Now, four times a year the brothers make a trip to a different Russian region to scout out the most interesting local products, most of which never leave the region and are consumed locally. Their finds include a cheesemaker in a village in the Altai mountains only accessible by horseback using traditional techniques with magical results, seaweed varieties which would fetch a fortune in Japan but are sold for 11 roubles (£0.11) a kilogram in a local market near Murmansk, and a village where for three days a year locals collect a type of mushroom completely different to any they have found elsewhere in Russia.
One item they are particularly proud of is cured goose from Bashkortostan. “We’ve found a granny who cures it for us specially. It’s impossible to buy it anywhere in Moscow, and previously nobody outside the region knew about it, but it’s as good as any jamon,” said Sergey. They serve flakes of the cured meat with pumpkin ravioli.
The sanctions have sparked a drive to improve local agriculture, but also played into a natural process of eating locally sourced products that was already getting under way.
“People have begun to realise that the most important thing is to eat fresh food,” said Sergey. “Even with the sanctions, there are plenty of other countries we can import fish from, but why should we when we live in a country with more seas, rivers and lakes than any other?”
Rappoport agreed, noting that all his beef was sourced from a single herd on a farm just outside Voronezh. “I go there twice a month and I pretty much know every cow personally,” he said. “Of course, meat that was reared 200 kilometres from here is always going to be better than vacuum-packed meat from America, when I have no idea what the cow was like, what it ate and when it was killed.”
In a country that spans one-sixth of the world, “locally sourced” can be a relative term. Crabs from Magadan and Kamchatka have twice as far to travel to Moscow as fish from Europe, and internal Russian logistics are poor, which accounts for why so much good regional produce goes undiscovered. Restaurateurs say it is easier to bring ingredients to Moscow from Paris than it is from Murmansk.
Sanctions and the determination of Russian chefs are slowly changing that. In times of economic difficulty and a weak rouble, using local products also helps keep the bill down, and explains why so many Moscow restaurants are packed despite the troubled times.
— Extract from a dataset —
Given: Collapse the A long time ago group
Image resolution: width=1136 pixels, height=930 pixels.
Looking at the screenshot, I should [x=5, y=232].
The transformation of restaurants from places for special occasions to everyday eating venues continues apace and is rearing a whole new generation of Muscovite foodies.
“Moscow is becoming one of the best places to eat in the world,” said local food critic and restaurant consultant Sasha Sutormina. “Two years ago you certainly couldn’t say that, but now when I have friends here from London, Hong Kong or Paris, they can’t believe how good it is.”